A deeper understanding of protein function inside cells is essential as scientists try to find new ways to diagnose and treat disease. The first challenge is to locate the proteins involved and find out what they are doing, which is not an easy feat, considering the abundance of different proteins in our cells.

To overcome this hurdle, Bing Xu and his team at Brandeis University have designed a nanoparticle complex that can best be thought of as a magnetic docking station for specific proteins. The team coated iron oxide nanoparticles with either glutathione or trimethoprim ligands which bind to the protein of interest. In this case, the protein of interest was green fluorescent protein (GFP, a protein that glows green when exposed to certain light wavelengths). Since several GFP proteins can dock at any one time onto the nanoparticle, the proteins cluster together producing GFP’s characteristic fluorescent signal, which the team observed using a confocal fluorescence microscope.

Vasudevan Biju, an expert in using nanostructures for bioimaging purposes from the National Institute for Advanced Industrial Science and Technology, Japan, comments: ‘[Xu’s] report on the sorting of intracellular fusion proteins using iron oxide nanoparticles is the stepping stone for not only sorting proteins but also understanding structural and functional disorders at molecular levels using magnetic resonance imaging.’
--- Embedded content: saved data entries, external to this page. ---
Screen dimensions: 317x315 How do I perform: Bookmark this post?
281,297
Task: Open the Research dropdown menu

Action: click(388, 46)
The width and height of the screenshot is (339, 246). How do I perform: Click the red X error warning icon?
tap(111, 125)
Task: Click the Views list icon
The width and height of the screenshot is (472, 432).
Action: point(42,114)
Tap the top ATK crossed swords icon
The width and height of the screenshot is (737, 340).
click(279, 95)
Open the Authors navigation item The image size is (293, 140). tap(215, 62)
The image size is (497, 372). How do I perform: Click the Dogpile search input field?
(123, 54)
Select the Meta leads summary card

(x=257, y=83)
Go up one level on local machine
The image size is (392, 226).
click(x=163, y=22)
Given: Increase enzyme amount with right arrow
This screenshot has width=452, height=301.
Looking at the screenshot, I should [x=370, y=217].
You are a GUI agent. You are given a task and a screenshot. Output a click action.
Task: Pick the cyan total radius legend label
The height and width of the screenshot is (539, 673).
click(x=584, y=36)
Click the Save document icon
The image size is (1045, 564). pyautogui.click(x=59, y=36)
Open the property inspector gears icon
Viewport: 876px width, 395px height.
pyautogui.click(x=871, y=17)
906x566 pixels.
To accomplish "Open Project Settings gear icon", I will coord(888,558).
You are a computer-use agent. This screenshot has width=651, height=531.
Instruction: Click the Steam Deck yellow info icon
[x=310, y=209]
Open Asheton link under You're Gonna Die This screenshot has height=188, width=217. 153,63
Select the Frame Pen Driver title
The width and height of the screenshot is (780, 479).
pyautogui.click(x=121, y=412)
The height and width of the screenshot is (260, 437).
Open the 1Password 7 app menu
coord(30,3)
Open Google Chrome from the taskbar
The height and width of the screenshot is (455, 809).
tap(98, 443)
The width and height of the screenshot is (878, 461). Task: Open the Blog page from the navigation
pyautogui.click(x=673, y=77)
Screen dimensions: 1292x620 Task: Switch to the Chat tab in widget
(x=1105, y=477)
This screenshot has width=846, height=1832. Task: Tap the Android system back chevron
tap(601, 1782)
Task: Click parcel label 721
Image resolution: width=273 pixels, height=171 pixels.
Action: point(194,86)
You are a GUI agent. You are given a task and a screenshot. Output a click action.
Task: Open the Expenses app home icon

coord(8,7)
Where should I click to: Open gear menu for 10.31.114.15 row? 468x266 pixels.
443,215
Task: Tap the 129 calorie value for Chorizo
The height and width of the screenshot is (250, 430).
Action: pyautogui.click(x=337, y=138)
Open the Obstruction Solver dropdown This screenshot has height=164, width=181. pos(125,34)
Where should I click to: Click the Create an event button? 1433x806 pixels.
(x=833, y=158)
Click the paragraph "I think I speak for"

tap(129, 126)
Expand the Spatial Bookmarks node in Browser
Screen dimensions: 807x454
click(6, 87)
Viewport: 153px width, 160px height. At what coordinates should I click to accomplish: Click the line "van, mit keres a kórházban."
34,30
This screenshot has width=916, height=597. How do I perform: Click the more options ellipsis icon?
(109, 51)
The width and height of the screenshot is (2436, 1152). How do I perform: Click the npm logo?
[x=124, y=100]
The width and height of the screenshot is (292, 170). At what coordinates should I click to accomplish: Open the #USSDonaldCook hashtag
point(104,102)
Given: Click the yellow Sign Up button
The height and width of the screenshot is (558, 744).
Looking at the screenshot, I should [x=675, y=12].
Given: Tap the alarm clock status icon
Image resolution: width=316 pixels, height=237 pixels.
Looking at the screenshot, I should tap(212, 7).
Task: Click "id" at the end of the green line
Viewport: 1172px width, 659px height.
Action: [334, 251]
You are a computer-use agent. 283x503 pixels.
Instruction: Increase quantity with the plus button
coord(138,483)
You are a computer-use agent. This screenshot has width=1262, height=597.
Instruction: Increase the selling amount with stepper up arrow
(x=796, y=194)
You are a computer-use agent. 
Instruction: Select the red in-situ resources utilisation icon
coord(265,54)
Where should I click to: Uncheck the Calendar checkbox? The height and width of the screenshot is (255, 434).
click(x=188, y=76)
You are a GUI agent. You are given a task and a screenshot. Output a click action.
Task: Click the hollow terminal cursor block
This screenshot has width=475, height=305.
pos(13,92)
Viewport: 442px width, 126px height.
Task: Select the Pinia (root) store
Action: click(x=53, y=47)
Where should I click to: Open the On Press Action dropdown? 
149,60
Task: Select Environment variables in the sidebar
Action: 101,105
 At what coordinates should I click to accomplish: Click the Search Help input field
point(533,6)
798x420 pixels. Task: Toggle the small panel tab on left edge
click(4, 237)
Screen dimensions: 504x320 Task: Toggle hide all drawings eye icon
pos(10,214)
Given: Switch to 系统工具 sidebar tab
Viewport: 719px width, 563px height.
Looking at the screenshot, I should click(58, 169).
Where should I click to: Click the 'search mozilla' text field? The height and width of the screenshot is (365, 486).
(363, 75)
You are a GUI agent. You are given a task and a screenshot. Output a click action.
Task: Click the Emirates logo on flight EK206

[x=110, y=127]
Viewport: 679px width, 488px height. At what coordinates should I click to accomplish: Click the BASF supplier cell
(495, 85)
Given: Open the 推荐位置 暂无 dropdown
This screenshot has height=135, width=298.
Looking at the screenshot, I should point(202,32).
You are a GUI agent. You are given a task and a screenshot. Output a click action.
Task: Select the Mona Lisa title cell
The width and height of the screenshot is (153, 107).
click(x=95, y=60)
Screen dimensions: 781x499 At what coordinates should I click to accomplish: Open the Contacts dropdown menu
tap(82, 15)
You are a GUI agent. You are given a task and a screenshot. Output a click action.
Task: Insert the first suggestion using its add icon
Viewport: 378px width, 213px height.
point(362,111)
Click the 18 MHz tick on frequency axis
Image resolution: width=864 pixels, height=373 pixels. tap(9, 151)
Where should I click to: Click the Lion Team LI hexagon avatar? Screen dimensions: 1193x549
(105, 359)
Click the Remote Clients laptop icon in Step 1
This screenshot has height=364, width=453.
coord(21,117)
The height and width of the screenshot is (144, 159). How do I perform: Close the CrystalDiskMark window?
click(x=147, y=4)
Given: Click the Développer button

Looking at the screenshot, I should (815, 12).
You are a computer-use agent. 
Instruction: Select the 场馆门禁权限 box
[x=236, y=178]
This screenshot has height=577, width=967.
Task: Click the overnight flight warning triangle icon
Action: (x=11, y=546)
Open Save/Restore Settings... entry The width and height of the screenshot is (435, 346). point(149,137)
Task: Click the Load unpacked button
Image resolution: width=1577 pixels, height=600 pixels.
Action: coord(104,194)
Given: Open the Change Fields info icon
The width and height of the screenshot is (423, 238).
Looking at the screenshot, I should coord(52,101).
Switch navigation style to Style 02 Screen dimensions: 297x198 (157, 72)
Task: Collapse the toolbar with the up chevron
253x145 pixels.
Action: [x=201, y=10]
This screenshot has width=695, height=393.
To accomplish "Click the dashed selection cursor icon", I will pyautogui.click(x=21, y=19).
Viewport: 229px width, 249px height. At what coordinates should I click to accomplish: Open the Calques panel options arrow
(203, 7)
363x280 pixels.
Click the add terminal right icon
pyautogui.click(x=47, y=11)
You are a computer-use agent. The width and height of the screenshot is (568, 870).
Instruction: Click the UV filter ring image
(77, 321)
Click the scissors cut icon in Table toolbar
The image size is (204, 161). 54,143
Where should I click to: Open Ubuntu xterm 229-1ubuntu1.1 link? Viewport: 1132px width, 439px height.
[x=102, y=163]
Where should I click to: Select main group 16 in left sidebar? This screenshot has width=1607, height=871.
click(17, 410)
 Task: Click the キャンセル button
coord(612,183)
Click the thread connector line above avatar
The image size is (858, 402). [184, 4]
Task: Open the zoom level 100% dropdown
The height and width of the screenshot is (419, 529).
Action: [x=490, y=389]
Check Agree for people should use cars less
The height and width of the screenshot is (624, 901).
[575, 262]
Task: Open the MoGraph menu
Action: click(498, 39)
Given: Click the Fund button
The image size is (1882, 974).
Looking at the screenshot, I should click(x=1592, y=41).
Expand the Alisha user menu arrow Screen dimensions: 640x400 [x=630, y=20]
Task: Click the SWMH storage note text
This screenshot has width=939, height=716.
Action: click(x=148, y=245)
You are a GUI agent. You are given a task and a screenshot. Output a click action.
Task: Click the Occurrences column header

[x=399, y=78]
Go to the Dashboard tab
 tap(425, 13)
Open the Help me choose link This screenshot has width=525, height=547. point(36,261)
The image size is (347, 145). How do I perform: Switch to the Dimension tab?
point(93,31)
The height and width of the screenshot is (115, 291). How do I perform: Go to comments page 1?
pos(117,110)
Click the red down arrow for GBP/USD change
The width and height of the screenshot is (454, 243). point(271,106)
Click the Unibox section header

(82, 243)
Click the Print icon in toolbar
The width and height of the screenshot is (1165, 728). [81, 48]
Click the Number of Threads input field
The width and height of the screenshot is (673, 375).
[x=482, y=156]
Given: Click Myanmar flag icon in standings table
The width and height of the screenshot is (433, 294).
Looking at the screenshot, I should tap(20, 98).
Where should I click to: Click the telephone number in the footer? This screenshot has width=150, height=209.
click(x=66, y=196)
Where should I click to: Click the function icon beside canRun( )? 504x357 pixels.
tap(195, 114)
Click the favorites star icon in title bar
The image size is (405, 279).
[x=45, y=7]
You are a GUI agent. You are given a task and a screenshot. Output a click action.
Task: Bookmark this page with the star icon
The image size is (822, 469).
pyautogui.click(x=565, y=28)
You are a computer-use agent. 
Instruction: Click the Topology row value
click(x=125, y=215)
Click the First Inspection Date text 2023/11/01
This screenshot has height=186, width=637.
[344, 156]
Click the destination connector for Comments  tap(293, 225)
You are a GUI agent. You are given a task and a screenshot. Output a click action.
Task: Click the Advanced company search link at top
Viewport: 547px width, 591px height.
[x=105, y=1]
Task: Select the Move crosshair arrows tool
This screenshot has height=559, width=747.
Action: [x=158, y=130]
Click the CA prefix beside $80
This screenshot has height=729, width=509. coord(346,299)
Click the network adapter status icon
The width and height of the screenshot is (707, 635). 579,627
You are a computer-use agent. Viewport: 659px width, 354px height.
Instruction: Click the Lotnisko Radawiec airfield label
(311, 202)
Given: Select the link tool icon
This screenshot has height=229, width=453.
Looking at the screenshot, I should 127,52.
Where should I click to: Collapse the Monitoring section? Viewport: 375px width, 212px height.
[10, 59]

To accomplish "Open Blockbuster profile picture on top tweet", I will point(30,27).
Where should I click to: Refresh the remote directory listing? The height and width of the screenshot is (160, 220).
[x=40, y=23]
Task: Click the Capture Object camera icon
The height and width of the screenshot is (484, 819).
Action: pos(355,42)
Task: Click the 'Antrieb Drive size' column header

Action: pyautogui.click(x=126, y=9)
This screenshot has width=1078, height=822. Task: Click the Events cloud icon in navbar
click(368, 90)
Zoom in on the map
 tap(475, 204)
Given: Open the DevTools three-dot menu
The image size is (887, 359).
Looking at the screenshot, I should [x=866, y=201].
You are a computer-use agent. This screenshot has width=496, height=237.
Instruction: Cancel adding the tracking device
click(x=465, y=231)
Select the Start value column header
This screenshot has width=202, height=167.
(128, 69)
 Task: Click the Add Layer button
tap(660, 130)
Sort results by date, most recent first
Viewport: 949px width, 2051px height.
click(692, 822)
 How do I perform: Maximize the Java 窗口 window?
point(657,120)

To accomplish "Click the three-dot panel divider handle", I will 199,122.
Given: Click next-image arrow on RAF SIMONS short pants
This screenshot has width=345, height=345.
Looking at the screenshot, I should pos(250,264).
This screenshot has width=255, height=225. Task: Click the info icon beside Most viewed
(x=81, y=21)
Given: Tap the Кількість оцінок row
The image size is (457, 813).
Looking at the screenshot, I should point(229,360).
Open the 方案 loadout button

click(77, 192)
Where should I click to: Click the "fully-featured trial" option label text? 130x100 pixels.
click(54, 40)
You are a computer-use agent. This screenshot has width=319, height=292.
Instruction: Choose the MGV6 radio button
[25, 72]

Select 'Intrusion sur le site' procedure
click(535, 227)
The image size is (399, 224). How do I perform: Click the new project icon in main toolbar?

Protein targeting in this way is a first for magnetic nanoparticles but the real potential is yet to come, according to Xu’s team. Introducing an external magnetic stimulus to manipulate the nanoparticles opens a way to study other phenomena, for example how magnetic forces interact with some organisms such as magnetobacteria, says Xu. ‘Also, [the technique could be used to study] the GPS system used by birds, if birds use the Earth’s magnetic field for position and guidance of flight,’ he adds.